• [DESCRIPTION OF THE TASK]
Copy out all the entries exactly.

[Dataset entries]
#####

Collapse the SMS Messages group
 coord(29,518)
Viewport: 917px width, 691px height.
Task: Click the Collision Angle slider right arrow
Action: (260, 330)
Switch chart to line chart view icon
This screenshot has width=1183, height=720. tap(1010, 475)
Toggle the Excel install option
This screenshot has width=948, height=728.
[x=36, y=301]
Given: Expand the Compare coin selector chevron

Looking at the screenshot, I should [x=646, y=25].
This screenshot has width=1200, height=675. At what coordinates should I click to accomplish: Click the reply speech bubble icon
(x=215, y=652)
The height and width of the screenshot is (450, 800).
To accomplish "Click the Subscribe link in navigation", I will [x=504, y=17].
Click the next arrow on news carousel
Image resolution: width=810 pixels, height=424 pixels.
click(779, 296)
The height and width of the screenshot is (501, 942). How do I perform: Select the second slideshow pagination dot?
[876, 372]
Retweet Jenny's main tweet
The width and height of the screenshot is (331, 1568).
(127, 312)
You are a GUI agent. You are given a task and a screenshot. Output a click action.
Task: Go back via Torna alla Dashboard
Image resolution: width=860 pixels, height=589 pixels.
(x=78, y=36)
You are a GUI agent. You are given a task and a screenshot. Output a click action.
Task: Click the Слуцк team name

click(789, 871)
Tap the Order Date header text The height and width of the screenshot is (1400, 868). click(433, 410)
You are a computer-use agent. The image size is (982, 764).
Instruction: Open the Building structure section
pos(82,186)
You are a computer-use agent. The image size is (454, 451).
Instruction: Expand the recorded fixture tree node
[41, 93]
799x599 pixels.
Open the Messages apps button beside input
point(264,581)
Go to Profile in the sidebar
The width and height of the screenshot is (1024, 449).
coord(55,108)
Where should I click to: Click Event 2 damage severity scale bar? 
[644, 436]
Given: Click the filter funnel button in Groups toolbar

#####

• [RESPONSE AREA]
Collapse the SMS Messages group
 coord(29,518)
Viewport: 917px width, 691px height.
Task: Click the Collision Angle slider right arrow
Action: (260, 330)
Switch chart to line chart view icon
This screenshot has width=1183, height=720. tap(1010, 475)
Toggle the Excel install option
This screenshot has width=948, height=728.
[x=36, y=301]
Given: Expand the Compare coin selector chevron

Looking at the screenshot, I should [x=646, y=25].
This screenshot has width=1200, height=675. At what coordinates should I click to accomplish: Click the reply speech bubble icon
(x=215, y=652)
The height and width of the screenshot is (450, 800).
To accomplish "Click the Subscribe link in navigation", I will [x=504, y=17].
Click the next arrow on news carousel
Image resolution: width=810 pixels, height=424 pixels.
click(779, 296)
The height and width of the screenshot is (501, 942). How do I perform: Select the second slideshow pagination dot?
[876, 372]
Retweet Jenny's main tweet
The width and height of the screenshot is (331, 1568).
(127, 312)
You are a GUI agent. You are given a task and a screenshot. Output a click action.
Task: Go back via Torna alla Dashboard
Image resolution: width=860 pixels, height=589 pixels.
(x=78, y=36)
You are a GUI agent. You are given a task and a screenshot. Output a click action.
Task: Click the Слуцк team name

click(789, 871)
Tap the Order Date header text The height and width of the screenshot is (1400, 868). click(433, 410)
You are a computer-use agent. The image size is (982, 764).
Instruction: Open the Building structure section
pos(82,186)
You are a computer-use agent. The image size is (454, 451).
Instruction: Expand the recorded fixture tree node
[41, 93]
799x599 pixels.
Open the Messages apps button beside input
point(264,581)
Go to Profile in the sidebar
The width and height of the screenshot is (1024, 449).
coord(55,108)
Where should I click to: Click Event 2 damage severity scale bar? 
[644, 436]
Given: Click the filter funnel button in Groups toolbar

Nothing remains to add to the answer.